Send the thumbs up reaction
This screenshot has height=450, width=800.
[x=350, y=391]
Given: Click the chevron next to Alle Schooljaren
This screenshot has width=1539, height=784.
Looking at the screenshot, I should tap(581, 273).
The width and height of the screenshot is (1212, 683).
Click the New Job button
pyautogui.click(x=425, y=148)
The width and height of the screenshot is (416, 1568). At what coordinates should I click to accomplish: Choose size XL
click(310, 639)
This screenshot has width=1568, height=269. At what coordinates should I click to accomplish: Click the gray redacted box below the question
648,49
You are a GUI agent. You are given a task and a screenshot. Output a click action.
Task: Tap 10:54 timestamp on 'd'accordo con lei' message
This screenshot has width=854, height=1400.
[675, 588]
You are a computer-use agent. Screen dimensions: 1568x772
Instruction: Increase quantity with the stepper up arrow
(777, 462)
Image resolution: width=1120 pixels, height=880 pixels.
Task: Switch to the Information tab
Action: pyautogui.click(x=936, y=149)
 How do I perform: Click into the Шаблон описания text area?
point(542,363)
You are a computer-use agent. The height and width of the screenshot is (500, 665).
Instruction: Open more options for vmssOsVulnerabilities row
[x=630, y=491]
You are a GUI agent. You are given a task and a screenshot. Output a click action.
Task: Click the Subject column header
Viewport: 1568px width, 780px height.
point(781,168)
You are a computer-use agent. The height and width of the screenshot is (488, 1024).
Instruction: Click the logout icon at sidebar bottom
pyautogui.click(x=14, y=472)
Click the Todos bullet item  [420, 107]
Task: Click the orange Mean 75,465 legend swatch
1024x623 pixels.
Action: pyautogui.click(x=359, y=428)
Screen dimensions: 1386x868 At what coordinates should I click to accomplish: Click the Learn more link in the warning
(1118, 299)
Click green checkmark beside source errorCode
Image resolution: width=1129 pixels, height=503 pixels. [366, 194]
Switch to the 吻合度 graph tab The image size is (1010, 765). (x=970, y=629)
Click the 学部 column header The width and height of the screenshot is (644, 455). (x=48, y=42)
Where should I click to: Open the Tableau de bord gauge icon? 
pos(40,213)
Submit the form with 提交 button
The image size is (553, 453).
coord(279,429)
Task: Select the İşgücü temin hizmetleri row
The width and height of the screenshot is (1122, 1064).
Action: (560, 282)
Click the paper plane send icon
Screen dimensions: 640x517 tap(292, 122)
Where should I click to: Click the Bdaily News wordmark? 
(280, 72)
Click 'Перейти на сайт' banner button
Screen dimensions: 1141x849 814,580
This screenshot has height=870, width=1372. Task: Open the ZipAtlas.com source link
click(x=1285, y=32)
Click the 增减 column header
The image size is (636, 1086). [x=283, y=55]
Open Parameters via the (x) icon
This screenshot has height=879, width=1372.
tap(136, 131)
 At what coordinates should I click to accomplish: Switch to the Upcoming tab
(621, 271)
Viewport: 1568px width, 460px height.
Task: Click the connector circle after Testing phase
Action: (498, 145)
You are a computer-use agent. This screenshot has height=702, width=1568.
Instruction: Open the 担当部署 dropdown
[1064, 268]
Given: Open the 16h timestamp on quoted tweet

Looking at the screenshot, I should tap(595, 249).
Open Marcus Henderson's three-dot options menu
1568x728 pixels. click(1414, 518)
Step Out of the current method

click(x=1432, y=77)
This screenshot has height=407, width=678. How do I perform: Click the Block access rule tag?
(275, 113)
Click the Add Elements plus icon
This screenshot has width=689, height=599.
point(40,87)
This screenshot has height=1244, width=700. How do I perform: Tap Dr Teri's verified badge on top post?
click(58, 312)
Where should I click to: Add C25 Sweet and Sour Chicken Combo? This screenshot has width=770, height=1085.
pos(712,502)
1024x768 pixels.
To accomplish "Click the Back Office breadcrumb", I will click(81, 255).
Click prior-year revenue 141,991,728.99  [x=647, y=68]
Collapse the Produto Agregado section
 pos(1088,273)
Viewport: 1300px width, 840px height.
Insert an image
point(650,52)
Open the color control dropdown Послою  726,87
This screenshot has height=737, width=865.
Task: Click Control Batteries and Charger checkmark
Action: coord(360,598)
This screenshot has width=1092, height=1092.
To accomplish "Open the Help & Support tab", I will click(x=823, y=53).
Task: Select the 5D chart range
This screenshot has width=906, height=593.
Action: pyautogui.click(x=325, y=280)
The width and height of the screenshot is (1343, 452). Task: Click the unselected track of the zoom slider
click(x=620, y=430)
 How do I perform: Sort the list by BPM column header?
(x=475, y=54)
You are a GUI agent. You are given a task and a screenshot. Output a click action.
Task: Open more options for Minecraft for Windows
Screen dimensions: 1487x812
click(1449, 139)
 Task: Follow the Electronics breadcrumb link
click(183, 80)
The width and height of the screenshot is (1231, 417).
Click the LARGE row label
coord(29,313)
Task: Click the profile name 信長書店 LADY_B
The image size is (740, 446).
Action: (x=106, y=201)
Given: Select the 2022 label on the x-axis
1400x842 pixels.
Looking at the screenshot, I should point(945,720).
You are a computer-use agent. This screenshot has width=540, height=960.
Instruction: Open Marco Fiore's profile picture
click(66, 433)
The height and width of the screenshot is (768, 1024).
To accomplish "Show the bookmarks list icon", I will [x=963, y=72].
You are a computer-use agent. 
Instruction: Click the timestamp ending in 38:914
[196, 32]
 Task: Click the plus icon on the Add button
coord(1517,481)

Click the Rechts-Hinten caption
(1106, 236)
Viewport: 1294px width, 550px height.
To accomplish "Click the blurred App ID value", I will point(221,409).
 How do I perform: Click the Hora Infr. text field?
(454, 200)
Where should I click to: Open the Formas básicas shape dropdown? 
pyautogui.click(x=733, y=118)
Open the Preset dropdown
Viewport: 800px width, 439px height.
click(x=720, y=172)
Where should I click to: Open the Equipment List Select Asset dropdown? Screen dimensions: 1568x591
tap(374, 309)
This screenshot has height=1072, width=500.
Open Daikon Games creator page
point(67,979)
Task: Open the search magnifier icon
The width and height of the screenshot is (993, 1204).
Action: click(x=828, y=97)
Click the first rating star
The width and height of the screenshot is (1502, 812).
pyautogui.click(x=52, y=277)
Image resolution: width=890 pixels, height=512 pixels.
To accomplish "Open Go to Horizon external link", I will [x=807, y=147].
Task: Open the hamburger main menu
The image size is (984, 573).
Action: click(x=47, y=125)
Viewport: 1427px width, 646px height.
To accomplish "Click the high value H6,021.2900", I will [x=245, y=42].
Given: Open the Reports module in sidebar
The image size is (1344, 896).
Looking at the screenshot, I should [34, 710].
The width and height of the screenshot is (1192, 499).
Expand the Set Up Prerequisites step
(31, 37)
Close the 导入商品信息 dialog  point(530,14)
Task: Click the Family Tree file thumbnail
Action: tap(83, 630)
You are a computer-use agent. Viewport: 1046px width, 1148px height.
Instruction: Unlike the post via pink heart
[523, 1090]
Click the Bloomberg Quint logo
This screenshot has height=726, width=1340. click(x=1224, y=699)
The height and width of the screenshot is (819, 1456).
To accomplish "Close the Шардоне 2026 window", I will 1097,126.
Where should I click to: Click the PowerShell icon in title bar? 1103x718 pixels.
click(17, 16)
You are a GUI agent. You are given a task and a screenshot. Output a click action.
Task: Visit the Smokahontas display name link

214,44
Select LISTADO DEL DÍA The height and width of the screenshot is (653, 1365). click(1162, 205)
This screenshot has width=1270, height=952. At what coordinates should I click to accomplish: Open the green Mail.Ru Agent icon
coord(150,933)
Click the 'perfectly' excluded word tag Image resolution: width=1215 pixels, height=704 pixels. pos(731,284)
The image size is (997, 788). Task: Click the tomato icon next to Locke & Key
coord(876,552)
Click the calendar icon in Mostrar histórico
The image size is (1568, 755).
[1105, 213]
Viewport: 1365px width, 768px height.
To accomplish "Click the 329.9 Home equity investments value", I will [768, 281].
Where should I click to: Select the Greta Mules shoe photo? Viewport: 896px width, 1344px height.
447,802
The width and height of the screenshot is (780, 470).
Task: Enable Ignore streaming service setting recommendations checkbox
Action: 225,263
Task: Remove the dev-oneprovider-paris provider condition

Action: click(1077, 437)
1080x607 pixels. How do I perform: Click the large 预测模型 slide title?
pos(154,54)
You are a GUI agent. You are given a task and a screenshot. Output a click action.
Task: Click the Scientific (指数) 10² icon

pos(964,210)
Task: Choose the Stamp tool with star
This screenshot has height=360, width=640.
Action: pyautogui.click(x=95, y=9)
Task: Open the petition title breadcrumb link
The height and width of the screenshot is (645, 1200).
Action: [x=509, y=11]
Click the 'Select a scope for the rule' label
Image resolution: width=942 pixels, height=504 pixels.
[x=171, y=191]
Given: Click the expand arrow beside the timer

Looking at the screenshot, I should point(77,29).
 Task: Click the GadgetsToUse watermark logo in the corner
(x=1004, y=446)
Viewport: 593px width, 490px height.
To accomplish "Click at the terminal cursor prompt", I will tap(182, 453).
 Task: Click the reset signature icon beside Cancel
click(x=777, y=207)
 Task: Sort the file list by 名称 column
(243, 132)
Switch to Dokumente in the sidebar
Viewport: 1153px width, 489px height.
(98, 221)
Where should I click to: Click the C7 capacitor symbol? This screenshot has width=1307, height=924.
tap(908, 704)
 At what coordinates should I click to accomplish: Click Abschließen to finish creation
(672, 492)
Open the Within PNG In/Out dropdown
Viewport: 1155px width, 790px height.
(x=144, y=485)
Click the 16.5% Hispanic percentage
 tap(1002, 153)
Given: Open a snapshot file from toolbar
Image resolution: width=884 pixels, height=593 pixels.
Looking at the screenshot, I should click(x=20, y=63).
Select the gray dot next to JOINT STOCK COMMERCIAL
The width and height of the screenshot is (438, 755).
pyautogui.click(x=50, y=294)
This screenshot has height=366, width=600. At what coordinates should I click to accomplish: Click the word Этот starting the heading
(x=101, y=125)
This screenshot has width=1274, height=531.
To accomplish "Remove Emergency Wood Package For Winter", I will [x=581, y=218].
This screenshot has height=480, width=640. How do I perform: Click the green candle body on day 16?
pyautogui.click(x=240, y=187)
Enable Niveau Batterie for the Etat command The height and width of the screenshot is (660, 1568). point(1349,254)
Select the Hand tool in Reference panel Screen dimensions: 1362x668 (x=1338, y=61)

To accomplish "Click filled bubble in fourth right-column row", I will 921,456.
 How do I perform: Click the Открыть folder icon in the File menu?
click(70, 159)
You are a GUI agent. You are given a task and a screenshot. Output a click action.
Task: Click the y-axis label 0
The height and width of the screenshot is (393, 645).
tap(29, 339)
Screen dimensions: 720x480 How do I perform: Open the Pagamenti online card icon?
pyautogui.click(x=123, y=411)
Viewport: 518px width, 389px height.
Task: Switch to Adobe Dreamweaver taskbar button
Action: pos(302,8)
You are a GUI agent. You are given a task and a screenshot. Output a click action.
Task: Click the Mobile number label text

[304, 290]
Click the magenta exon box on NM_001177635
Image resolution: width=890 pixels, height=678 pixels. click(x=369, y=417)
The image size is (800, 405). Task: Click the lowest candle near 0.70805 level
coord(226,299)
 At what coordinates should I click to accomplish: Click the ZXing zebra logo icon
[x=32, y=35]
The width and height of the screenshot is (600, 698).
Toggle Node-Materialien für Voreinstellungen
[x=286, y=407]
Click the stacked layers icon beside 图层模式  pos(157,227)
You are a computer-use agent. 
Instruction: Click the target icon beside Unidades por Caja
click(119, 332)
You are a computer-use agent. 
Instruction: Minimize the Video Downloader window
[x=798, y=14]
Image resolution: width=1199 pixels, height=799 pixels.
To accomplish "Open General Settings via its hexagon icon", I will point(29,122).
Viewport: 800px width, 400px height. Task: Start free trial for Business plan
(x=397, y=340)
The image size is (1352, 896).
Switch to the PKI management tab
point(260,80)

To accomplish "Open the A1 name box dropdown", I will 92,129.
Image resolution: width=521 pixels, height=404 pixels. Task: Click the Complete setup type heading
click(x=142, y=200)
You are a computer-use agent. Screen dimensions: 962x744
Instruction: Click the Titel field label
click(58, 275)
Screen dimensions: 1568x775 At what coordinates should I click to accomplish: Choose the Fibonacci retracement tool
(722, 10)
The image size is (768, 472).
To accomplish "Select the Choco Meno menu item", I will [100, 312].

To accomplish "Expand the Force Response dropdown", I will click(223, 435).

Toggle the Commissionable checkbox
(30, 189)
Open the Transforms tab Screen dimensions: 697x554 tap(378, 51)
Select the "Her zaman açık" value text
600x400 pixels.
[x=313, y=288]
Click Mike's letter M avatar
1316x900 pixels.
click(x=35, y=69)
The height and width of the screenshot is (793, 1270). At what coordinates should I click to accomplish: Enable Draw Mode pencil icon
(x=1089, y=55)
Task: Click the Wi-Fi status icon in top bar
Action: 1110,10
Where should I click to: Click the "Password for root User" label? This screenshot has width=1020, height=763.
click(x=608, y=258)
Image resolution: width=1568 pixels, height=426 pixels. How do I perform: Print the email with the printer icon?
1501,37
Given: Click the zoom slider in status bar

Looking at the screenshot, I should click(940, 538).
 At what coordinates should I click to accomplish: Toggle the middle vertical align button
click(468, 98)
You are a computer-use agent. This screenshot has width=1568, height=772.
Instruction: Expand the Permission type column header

· · · · · · ·

» **WHAT THE TASK REQUIRES**
Where does the string "axis" appear in the records above? Return every line that holds it.

» **WRITTEN ANSWER**
Given: Select the 2022 label on the x-axis
Task: Click the y-axis label 0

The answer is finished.